Medical News

How Your Business Can Avoid Being Disrupted By Coronavirus

The Coronavirus continues to spread and the impacts are beginning to be felt beyond borders as economic realities and woes begin to surface. Businesses that aren’t affected already are about to battle a wave of illness whether containment measures succeed or fail. Businesses around the world are already battling misinformation and fear but what are the actual behaviours and measures businesses can put in place that will stop the spread of the disease? Here’s a list of smart things businesses can do to help themselves and employees.

1) Fight misinformation by informing your staff of the symptoms, risks and procedures from a central voice. Keeping abreast of news and advice from World Health Organisation, CDC and reputable sources is critical. Advise individuals to pick their sources of information carefully and recommend they do not share unsanctioned information on internal social networks. One voice is critical when handling issues like disease spread.

2) Fight the spread. Increase remote work wherever possible and quarantining those at risk, make sure to have a plan to keep people checking in and friendly reminders about travelling and attending high-risk activities like mass sports events and international events and conventions. Increasing use of tongs, decreasing open candy jars and making sure sneeze guards over food will also help slow the spread. Other technologies will help business slow the spread of the virus (and misinformation) if used correctly.

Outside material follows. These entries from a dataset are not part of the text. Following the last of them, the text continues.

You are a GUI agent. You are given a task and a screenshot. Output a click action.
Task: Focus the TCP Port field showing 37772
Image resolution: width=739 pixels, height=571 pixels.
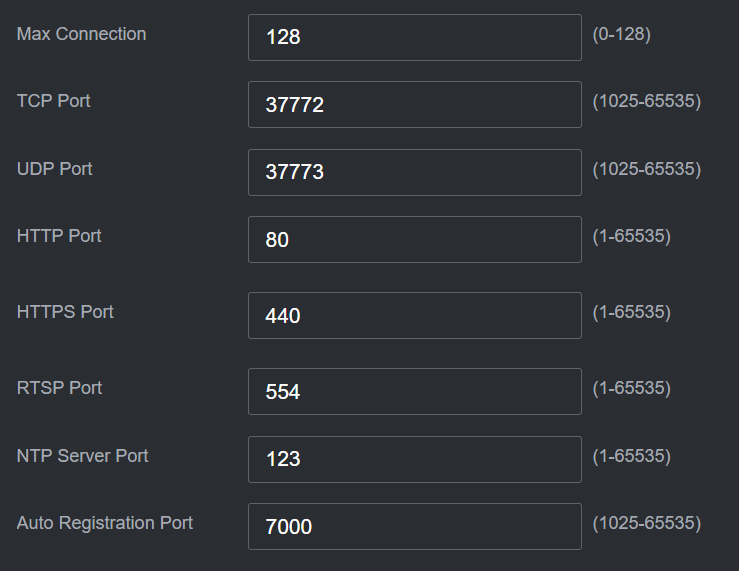[x=414, y=104]
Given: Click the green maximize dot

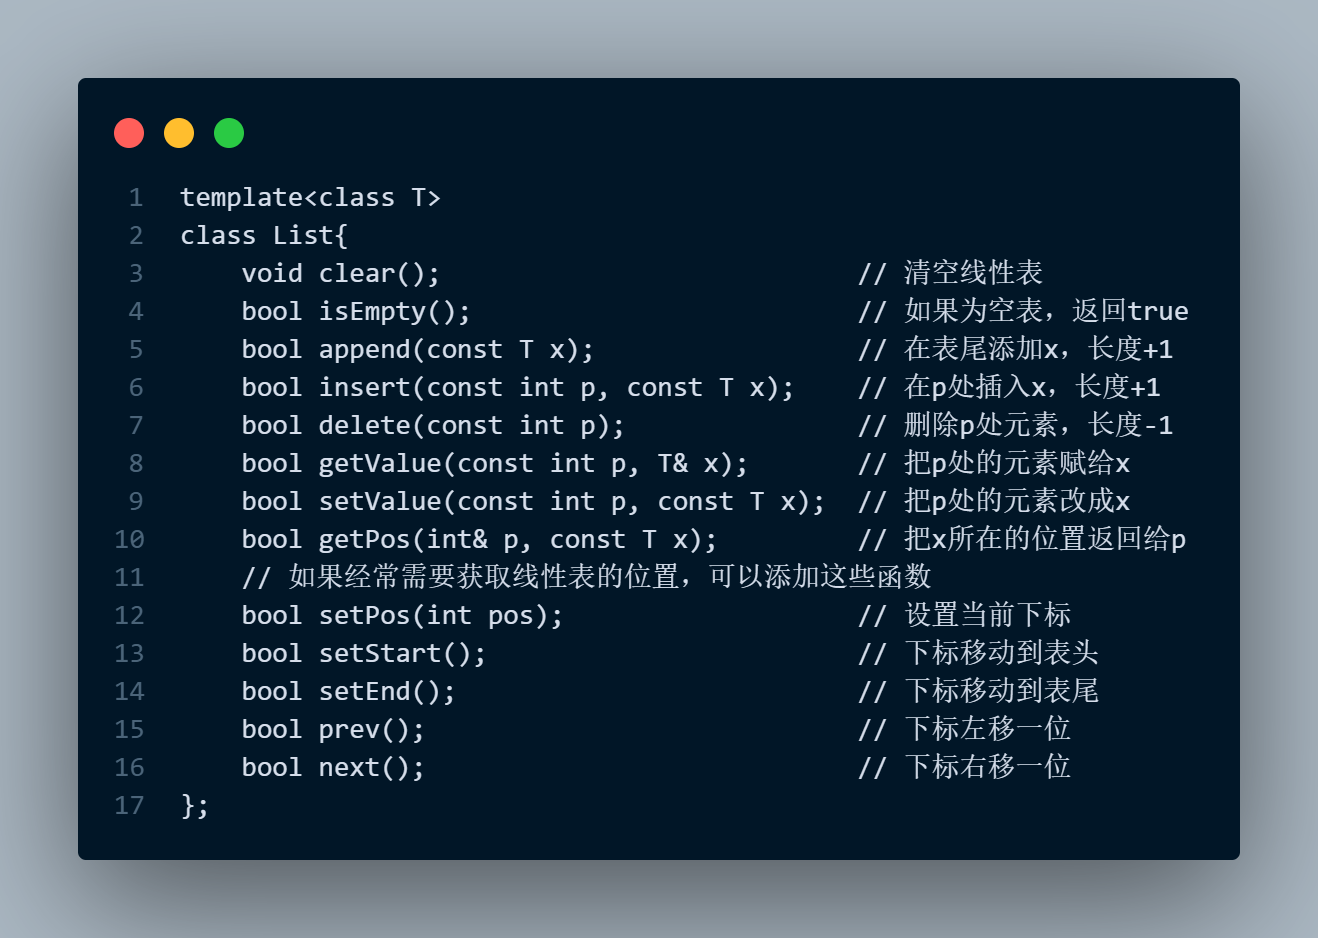Looking at the screenshot, I should [x=229, y=133].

  • VOIP technologies like Google Hangouts, Skype, Zoom will help remote workers
  • SMS messages will be seen fastest
  • WhatsApp groups can be used for quick communications and allow multimedia communications like mass calls, video and link sharing
  • Task boards like Asana will help people understand and maintain workflows while juggling remote workers
  • Healthy food delivery services like Fresh Fitness Food and HelloFresh can be used to boost the health of workers from the inside. Avoiding fast food will maintain energy levels when at the office and at home.

3) Introduce/implement high-level executive travel procedures. Whether this means no travel or separate planes to minimise the risk to business continuity, businesses need to think ‘big red bus theory’ with infectious diseases. Updating contact numbers and procedures is also a high priority. Updating security on devices that are being taken offsite is also a good policy to implement and review now.

4) Review pandemic policies – most will never have even been looked at. Technology and multiple clauses will likely need to be updated and possibly implemented. From hand-washing stations to anti-bacterial gels and masks, introduce and present the right information in the right way and you’ll add calm and not fuel more dread.

5) Keep the compassion alive. People’s health is a primary concern and it is easy to go into survival mode and avoid, ostracise and stigmatise even the mildly sick in times of epidemic. Keep the use of imagery flowing and plan to protect and empower. Positive attitudes and open minds stop issues turning into crises. Keep morale high whether people are remote working with regular senior figure videos and empowering words and imagery in communications. Avoid using stock photography of viruses and opt for softer imagery and employ a graphic artist to create business appropriate images that work for you and not against you.

Coronavirus is impacting industries across the world and the current numbers show a spread that warrants the term pandemic. While some leaders downplay the spread for economic reasons to keep daily life as normal as possible, the inevitable spread of disease comes from a lack of discipline as much as the strength of the virus itself. Businesses can’t protect themselves totally from the effects of human illness but they can lessen the effects when it happens.